*** Opening of Supplied information ***

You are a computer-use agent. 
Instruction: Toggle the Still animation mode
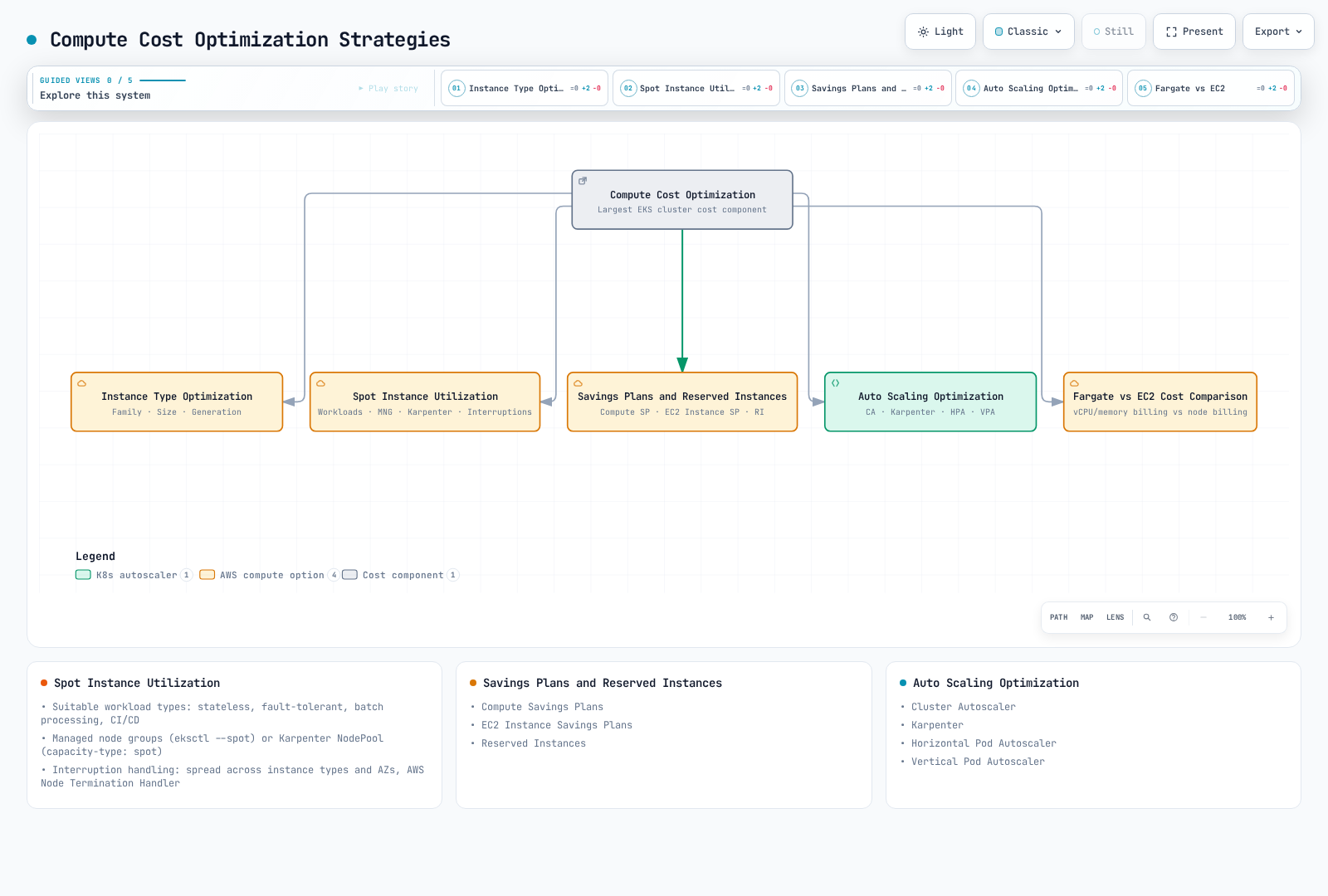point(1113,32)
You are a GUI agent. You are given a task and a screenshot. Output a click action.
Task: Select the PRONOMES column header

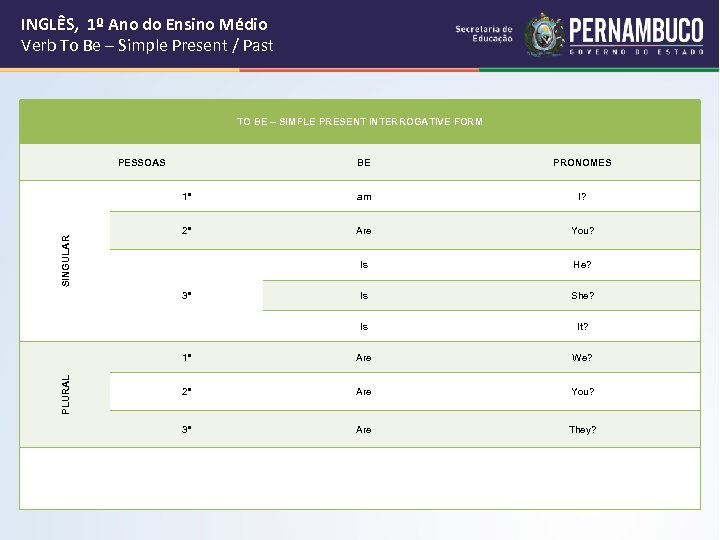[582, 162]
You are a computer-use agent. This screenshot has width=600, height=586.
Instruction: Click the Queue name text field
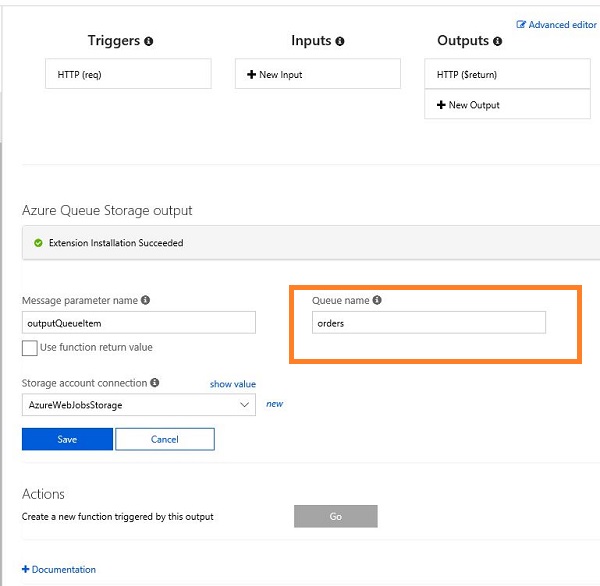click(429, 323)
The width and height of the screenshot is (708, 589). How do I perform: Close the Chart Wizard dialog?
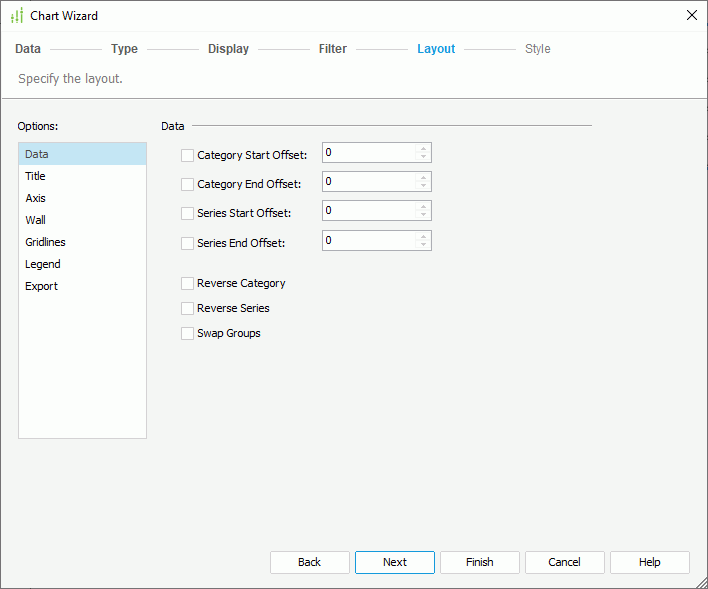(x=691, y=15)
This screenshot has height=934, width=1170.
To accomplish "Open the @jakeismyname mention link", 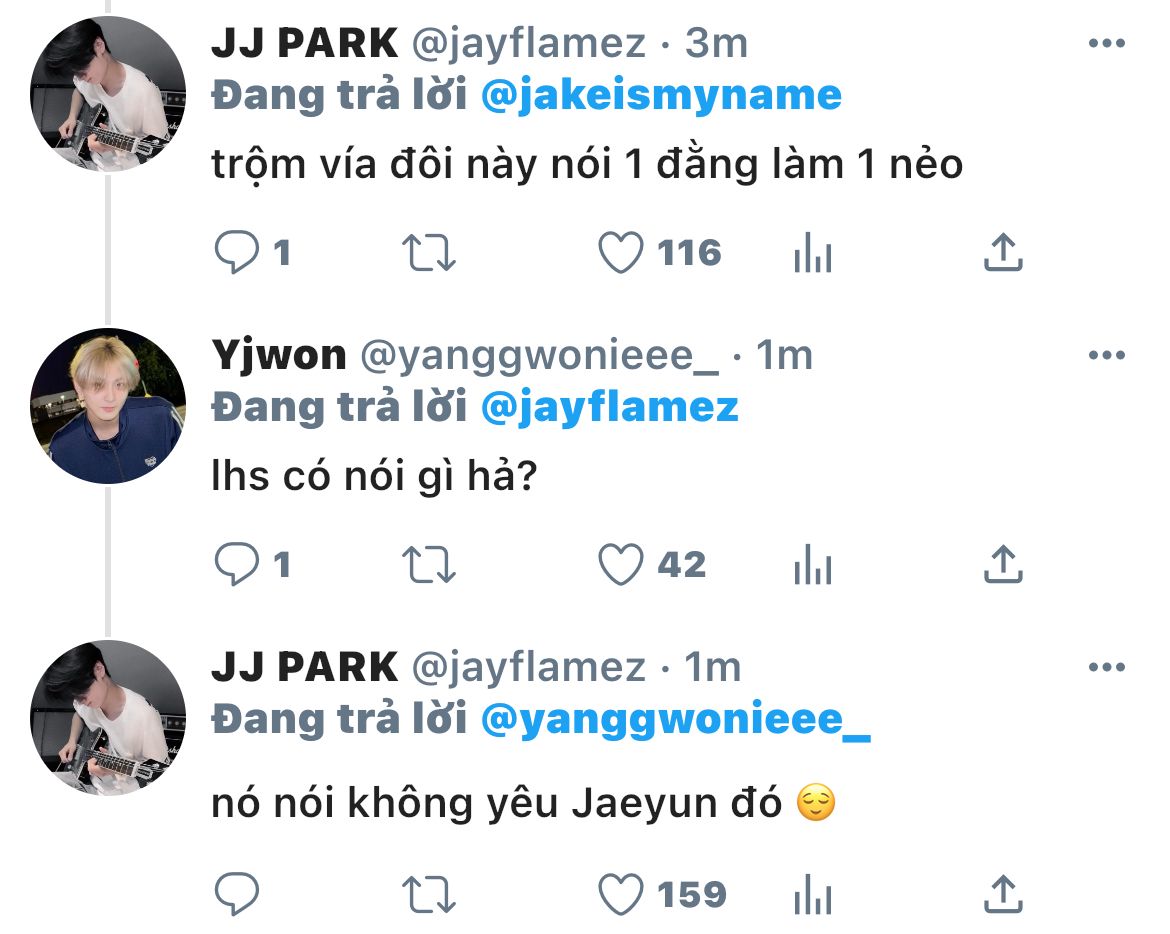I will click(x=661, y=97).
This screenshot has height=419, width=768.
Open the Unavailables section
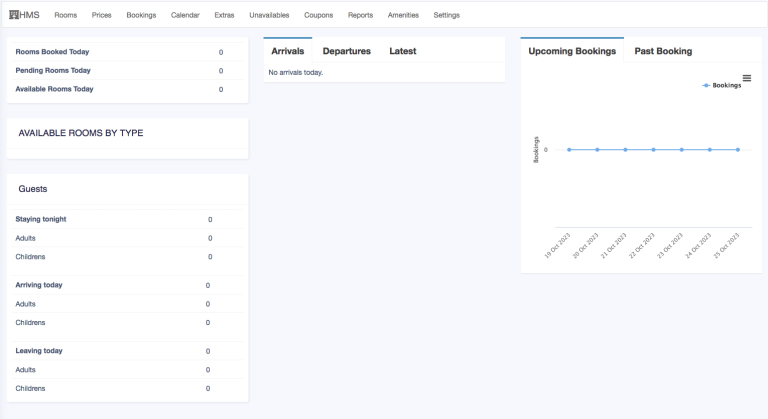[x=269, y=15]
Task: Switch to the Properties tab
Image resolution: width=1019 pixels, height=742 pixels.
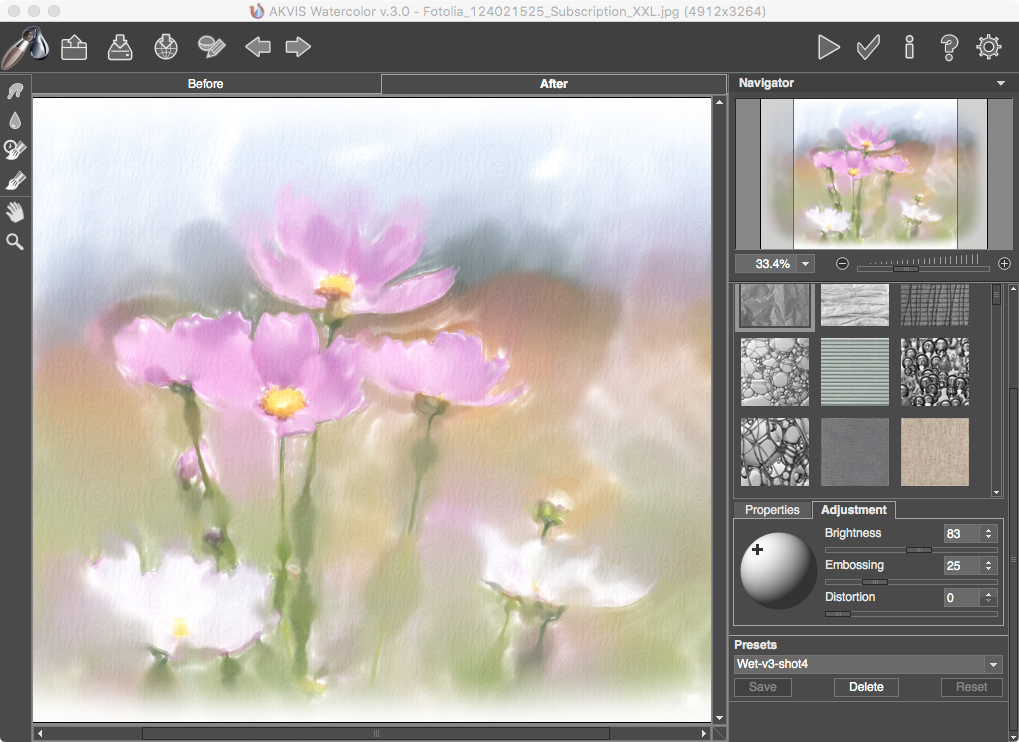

*** Close of Supplied information ***

What the exercise asks:
Search the entries for the word "computer", then gather every line that has it.

Answer box:
You are a computer-use agent. 
You are a computer-use agent. This screenshot has width=600, height=586.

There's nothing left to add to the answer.